Their study, published in 2020, garnered immediate attention. Korver-Glenn was featured on ABC's “America Lowballed,” a documentary that followed several Black families who 'whitewashed' their homes — taking down family photos, having white friends present at the property — in order to receive equitable appraisals. Organizations including the Appraisal Institute and The Appraisal Foundation invited Korver-Glenn and Howell to present their findings to members. The Biden administration also took notice and created the Property Appraisal and Valuation Equity Interagency Task Force, which published an action plan citing their research.
Since then, Korver-Glenn has been working on several new projects. Her book “Race Brokers: Housing Markets and Segregation in 21st Century America” came out in 2021, the year before Korver-Glenn joined the sociology department at WashU. She sat down with the Ampersand to talk about her book and the impact of racial segregation on the housing market.
Your book “Race Brokers” argues that racial segregation in housing is one of the key mechanisms at the core of inequality in the United States. Can you explain what you mean by that?
In the United States, we have decided that where someone lives determines where they go to school. It determines how close they are to employment opportunities, health care, and even transportation options. And a century ago, when the Roosevelt administration was trying to dig the country out of the Great Depression, it institutionalized many housing market practices that have persisted to this day. This includes not only what we colloquially understand as “redlining,” but also things like determining a home's value or listing a home for sale in ways that explicitly treat homes in Black neighborhoods and other communities of color as worse than homes in white communities.
As a result of the widespread institutionalization of these federal and local policies and programs, our housing is inherently racially unequal, and that inequality cascades down to other arenas.

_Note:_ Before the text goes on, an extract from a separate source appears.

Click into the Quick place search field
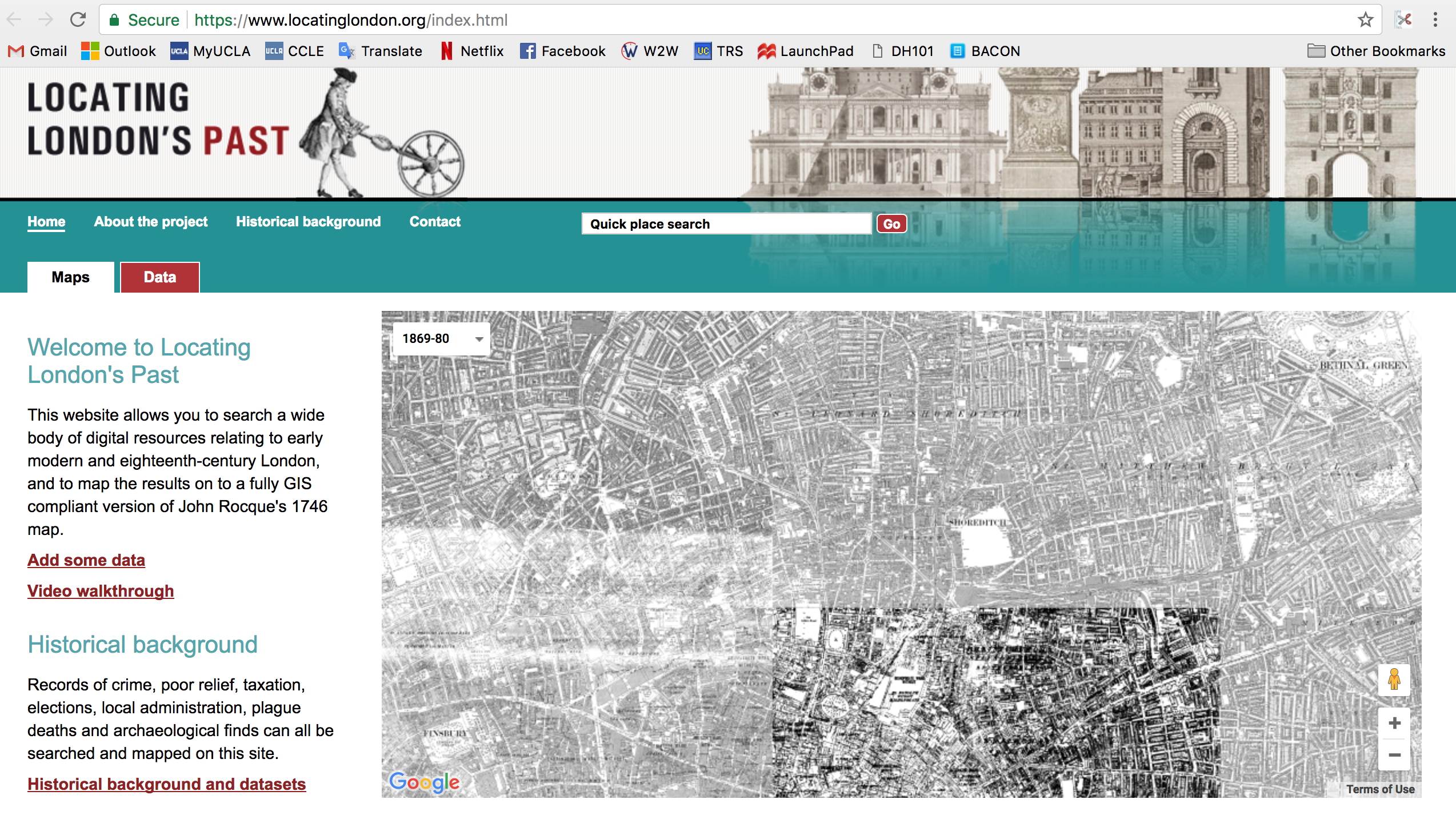The width and height of the screenshot is (1456, 815). click(x=726, y=224)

You also talk about how individual actors and common practices in the real estate industry add up to a racist system. What are some of the decisions or entry points you’ve identified that contribute to this structure?
I talk about four main sets of actors in the real estate profession: housing developers, real estate agents, mortgage bankers, and appraisers. They aren’t making up the practices as they go, they are acting in accordance with the industries and organizations in which they are embedded.
Our research demonstrates that, in many ways, it doesn’t matter whether an individual appraiser or agent is racist because as long as they still use long-held logic and methods — like those required by the federally backed mortgage lenders Fannie Mae and Freddie Mac — they infuse racial inequality into the process.
One example is the percentage-based commission for real estate agents, which means that agent pay is contingent upon home value. Because agents routinely draw on racial stereotypes of white homes being of higher value than Black homes, agents work harder to recruit white clients and work harder to sell their houses once they do. It’s a self-reinforcing system.
When you were researching your book, you said that one real estate professional after another told you that segregation is “natural,” and that people “just want to be around others who are like them.” What’s your reaction to the belief that segregation is inevitable?
The reality is that real estate professionals shape housing options and the choices American consumers make. For example, real estate agents actively steer buyers to certain neighborhoods based on race.
I think it’s important for people to know that the Fair Housing Act of 1968 did not necessarily bring great progress. We’ve made some gains, but we have very little empirical evidence that it's been effective in promoting racial equity. In these everyday interactions between real estate professionals or real estate brokerages and consumers, the market still hinges on racism in a way that I don't think the public has been willing to admit. We have to be aware of the processes that are happening not only behind the scenes, but out in the open.
What are some interventions that could help the real estate industry strip away some of the hidden practices that reinforce racial segregation and inequality?
In the book, I give three major categories of interventions. The first is monitoring real estate professionals and industries. At the moment, for instance, there are no boards or databases of licenses for housing developers. We should have some kind of basic training for the people who decide where to build homes — or at least we should know who they are.
Second, there are legal approaches. The Fair Housing Act of 1968 has many benefits, but it does not address some of the fundamental issues I uncovered in my research. But things like the sales comparison approach — when home values are determined based on the price of homes in the same neighborhood only — could fall under the notion of “disparate impact discrimination,” which is illegal under the Act.
Finally, there are direct interventions, like getting rid of the market area maps published by real estate boards, which implicitly signal neighborhoods of color. Another direct intervention would include going undercover, calling out and exposing things like reverse blockbusting.